Logprobs are flaky with gpt-4o. Sometimes the logprob for the top token is coming back as -9999.0 and the top_logprobs do not align with what is actually generated. I tested this same problem with gpt-4 and gpt-4o-mini and it seems to work fine, so seems just to be a problem with 4o.
See below:
ipdb> response.choices[0].logprobs.content[20]
ChatCompletionTokenLogprob(token='no', bytes=[110, 111], logprob=-9999.0, top_logprobs=[TopLogprob(token='iveness', bytes=[105, 118, 101, 110, 101, 115, 115], logprob=0.0), TopLogprob(token='iven', bytes=[105, 118, 101, 110], logprob=-19.625)])
ipdb> response.choices[0].logprobs.content[28]
ChatCompletionTokenLogprob(token='yes', bytes=[121, 101, 115], logprob=-9999.0, top_logprobs=[TopLogprob(token=' Utility', bytes=[32, 85, 116, 105, 108, 105, 116, 121], logprob=0.0), TopLogprob(token='Utility', bytes=[85, 116, 105, 108, 105, 116, 121], logprob=-20.625)])

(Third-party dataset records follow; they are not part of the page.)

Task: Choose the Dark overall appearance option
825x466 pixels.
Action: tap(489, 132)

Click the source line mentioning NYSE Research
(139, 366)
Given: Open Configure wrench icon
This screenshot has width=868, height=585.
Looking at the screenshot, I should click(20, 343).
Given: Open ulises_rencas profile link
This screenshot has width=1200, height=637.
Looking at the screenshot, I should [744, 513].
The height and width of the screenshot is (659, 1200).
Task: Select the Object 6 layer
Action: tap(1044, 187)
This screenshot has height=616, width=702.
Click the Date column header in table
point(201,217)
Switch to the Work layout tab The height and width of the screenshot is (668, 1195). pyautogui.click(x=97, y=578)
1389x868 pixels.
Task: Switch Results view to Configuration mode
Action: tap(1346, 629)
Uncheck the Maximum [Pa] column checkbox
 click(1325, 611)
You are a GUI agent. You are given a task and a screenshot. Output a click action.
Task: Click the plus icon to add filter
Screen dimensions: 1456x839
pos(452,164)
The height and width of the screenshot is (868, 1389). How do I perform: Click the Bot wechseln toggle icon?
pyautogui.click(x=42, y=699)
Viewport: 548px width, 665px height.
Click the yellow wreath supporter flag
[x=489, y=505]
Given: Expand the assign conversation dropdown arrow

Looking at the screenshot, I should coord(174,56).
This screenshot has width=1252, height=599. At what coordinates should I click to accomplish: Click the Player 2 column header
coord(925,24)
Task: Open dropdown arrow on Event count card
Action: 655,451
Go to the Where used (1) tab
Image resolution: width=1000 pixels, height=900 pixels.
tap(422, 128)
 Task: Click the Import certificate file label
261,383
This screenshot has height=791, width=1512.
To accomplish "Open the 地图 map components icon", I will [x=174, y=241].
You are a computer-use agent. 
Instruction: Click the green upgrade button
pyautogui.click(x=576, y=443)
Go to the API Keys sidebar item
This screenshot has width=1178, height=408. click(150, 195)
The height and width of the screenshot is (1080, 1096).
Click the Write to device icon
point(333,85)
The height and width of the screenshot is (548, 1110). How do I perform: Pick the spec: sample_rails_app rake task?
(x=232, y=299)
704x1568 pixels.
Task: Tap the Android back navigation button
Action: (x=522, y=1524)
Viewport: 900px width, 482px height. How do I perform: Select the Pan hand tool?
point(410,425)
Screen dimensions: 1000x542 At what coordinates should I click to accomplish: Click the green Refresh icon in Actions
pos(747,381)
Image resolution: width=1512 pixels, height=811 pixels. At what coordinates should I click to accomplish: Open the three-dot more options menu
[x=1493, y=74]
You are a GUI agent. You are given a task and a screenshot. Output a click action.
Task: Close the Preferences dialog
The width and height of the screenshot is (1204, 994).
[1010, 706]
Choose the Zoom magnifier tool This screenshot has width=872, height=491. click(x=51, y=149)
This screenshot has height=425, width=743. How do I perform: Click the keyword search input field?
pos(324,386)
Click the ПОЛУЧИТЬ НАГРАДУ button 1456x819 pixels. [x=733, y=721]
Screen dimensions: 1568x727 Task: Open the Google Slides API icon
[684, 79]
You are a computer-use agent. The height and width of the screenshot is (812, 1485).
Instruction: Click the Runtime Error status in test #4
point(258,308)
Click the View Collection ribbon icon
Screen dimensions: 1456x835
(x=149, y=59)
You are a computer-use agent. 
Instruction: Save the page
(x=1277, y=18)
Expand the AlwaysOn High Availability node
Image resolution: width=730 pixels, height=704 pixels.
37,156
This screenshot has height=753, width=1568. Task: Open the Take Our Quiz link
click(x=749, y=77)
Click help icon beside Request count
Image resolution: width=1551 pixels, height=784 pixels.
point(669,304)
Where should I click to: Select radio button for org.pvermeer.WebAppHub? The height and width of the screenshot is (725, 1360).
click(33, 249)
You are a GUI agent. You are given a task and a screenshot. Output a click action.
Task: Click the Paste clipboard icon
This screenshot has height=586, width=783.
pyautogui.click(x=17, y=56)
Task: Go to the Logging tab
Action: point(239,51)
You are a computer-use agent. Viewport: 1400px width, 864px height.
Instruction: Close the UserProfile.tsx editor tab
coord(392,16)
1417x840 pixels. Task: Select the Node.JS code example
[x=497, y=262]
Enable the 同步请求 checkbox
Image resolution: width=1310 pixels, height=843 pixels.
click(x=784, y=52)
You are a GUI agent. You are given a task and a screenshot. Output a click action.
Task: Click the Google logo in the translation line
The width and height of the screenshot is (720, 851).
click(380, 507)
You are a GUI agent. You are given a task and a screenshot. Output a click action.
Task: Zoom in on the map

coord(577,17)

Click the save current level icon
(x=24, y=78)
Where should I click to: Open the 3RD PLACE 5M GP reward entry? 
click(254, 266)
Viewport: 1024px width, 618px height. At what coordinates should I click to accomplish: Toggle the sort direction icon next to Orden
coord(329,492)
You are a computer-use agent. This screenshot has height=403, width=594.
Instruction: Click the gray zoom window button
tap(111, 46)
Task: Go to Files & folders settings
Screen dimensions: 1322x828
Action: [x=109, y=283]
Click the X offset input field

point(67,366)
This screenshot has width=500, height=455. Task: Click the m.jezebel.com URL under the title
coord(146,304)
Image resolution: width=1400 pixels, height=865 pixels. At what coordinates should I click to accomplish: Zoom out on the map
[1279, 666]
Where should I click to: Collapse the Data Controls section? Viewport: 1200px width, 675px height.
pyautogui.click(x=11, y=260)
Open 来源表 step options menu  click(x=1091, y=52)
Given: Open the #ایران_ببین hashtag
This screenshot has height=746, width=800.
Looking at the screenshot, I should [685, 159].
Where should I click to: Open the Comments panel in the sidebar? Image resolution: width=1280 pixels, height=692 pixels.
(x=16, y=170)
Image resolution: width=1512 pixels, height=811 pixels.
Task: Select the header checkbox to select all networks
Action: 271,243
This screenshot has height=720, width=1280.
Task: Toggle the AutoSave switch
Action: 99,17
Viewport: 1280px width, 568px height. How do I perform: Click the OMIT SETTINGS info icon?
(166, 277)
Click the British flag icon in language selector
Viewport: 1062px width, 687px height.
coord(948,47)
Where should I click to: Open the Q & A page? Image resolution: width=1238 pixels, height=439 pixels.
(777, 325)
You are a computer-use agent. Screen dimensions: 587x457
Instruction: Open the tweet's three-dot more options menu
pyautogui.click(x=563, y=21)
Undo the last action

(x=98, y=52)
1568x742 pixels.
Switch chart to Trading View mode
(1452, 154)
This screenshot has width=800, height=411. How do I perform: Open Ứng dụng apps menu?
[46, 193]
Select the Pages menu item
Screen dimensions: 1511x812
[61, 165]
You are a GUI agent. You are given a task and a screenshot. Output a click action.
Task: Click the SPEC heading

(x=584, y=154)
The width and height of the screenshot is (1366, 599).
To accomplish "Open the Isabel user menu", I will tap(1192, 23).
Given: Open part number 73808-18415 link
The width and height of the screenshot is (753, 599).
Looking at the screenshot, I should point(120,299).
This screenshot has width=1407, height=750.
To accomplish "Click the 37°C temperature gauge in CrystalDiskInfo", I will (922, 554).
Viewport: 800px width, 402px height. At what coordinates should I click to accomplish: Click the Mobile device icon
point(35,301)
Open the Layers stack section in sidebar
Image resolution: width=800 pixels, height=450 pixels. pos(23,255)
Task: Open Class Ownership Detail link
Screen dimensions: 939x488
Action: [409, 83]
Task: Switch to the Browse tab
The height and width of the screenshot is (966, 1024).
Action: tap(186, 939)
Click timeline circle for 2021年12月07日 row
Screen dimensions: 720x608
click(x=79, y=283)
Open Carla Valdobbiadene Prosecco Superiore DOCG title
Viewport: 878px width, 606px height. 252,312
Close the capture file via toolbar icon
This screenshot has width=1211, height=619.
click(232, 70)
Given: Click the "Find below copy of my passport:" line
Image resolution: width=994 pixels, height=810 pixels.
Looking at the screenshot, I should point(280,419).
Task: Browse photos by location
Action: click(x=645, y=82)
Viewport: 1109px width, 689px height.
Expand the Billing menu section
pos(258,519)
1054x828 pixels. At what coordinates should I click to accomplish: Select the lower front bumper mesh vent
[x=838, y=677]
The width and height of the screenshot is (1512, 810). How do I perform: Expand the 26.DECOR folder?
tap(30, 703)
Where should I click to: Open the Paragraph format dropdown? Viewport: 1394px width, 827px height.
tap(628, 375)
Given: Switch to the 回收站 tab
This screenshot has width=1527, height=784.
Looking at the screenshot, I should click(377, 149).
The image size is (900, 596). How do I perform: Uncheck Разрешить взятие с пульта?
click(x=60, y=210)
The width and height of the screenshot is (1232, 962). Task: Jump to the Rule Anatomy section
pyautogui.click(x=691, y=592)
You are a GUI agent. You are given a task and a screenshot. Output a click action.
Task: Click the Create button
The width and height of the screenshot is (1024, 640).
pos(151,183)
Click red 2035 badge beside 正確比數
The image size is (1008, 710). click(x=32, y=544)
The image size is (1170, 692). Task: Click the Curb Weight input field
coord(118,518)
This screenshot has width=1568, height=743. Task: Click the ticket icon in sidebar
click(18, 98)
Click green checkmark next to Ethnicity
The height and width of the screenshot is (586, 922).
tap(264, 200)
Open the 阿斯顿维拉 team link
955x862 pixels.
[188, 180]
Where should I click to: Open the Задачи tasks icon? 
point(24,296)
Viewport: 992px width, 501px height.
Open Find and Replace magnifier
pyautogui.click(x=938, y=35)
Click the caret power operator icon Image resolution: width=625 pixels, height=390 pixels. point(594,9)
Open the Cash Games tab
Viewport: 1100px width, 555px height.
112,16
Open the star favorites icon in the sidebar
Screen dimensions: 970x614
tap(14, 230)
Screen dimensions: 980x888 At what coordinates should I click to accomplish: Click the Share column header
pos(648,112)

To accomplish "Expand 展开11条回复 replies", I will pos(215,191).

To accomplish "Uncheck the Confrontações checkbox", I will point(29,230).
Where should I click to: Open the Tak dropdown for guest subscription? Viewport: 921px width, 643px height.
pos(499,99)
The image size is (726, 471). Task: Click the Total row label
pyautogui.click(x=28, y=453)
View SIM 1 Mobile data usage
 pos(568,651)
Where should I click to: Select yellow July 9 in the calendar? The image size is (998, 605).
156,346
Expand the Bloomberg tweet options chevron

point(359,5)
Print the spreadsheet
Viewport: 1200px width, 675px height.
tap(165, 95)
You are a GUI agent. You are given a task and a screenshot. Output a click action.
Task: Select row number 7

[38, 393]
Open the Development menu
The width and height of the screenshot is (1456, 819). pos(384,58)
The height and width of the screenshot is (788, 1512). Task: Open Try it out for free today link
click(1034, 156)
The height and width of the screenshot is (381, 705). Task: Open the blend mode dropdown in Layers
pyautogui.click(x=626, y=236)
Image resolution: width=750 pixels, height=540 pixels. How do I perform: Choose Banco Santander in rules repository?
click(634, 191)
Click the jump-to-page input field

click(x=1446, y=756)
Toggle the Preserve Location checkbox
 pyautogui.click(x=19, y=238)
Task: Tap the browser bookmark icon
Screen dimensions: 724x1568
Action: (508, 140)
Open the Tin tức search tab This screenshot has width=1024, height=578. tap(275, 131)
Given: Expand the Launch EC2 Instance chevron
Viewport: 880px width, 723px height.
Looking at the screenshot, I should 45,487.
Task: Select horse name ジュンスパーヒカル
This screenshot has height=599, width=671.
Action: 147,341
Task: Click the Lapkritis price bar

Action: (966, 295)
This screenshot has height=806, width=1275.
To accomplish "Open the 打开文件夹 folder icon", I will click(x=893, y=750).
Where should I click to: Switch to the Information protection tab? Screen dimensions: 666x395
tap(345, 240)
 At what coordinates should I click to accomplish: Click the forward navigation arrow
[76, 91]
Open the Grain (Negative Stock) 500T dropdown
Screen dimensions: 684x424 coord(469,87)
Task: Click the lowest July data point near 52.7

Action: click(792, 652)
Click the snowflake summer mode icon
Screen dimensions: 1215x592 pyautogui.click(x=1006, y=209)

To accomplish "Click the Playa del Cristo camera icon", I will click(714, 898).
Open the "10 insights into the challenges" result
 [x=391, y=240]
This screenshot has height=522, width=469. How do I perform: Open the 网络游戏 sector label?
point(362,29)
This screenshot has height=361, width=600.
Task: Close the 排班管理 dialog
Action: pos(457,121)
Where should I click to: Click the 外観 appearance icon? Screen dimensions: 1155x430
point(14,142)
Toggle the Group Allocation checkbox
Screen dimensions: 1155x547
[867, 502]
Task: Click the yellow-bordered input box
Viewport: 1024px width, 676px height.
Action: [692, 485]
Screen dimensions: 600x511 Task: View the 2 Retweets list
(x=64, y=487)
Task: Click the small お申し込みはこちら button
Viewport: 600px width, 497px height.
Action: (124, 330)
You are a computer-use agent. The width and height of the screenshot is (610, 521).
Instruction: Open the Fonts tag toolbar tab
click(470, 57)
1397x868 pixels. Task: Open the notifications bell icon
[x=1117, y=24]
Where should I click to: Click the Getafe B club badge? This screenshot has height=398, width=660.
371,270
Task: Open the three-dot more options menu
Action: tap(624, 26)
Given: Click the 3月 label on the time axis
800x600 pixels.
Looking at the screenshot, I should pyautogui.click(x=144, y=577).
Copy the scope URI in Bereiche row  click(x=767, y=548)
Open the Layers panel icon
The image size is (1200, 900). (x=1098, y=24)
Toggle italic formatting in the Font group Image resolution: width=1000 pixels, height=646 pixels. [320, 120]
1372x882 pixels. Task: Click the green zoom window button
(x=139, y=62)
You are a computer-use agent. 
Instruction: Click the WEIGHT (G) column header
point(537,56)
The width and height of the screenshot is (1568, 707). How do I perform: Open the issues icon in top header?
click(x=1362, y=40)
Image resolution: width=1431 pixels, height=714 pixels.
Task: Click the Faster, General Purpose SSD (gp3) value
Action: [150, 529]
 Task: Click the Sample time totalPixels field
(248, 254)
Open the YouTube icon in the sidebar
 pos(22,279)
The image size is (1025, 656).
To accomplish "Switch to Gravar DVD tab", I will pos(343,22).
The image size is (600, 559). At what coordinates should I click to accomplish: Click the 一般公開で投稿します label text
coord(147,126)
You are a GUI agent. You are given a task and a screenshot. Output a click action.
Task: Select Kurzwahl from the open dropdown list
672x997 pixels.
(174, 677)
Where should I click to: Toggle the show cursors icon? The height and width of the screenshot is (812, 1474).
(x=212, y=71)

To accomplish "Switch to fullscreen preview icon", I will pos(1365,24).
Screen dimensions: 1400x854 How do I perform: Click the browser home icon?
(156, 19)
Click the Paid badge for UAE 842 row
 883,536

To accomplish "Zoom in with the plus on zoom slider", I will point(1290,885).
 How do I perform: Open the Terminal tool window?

Iām trying to use LLMs to āevaluateā some conversations by answering a few yes/no questions. I want to use logprobs to obtain a probability score.
To Reproduce
- Write a prompt that asks for a bunch of questions with yes/no answers (I am not at liberty to share the one I used as it contains company IP)
- Execute the llm_annotate_conversation function below
- Inspect the logprobs at the position of yes/no tokens
useful helper:
yesno_idxs = [i for i, tokenlogprob in enumerate(response.choices[0].logprobs.content) if tokenlogprob.token.strip().lower() in ['yes', 'no']]
Think this is a problem with the actual API over the python sdk.